The CAP Guidance on Cosmetic interventions stated that marketers should not imply that invasive surgery was a “minor procedure” or similar if that claim was likely to mislead as to the complexity or duration of the operation, the pain experienced either during or after the operation, the length of the recovery time or the potential side-effects. Ads should not mislead as to the likely commitment required for pre-consultation, surgery, recovery and post-operative assessments.

The ad omitted information regarding the need for a pre-consultation to assess the patient’s potential contraindications and suitability for the three procedures advertised, including where such a pre-consultation would take place. We understood that a pre-consultation would be necessary in order to discuss the patient’s concerns and suitability for the procedures, outline the complexity or duration of the operations, the possible pain during or after the operation, the length of recovery time and the potential risks and side effects. While we had not received a response from the advertiser, we understood it was likely that those pre-consultations might sometimes need to take place in person rather than remotely. We considered that in the context of an ad for cosmetic surgery abroad, information regarding the necessity for pre-consultations and where those would take place was material information necessary for consumers to make a considered decision and should have been included in the ad. Because that material information was not included in the ad we concluded that it was misleading.

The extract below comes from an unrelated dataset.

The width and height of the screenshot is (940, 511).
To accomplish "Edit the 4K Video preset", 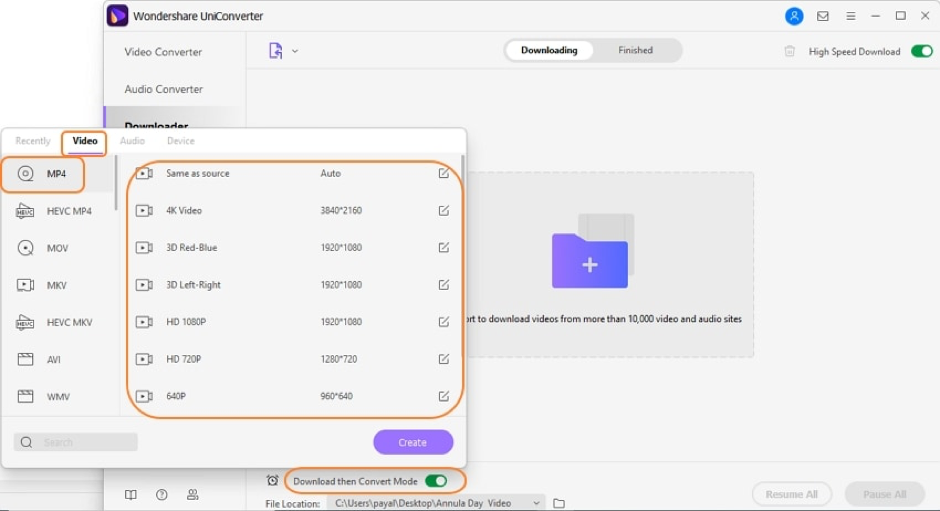I will click(443, 211).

On that point the ad breached CAP Code (Edition 12) rule 3.1 and rule 3.3 (Misleading advertising).


The ad must not appear again in the form complained about. We told Grand Clinic not to present gender stereotypes regarding body image in a way that was likely to cause harm, including by using the term “mommy makeover” to describe surgical procedures. We told them to ensure that their ads were socially responsible and did not present the decision to have cosmetic surgery as a decision that should be rushed. We told Grand Clinic not to mislead consumers by omitting material information regarding cosmetic surgery procedures abroad and the need for a pre-consultation, including where it would take place. We referred the matter to CAP’s Compliance team.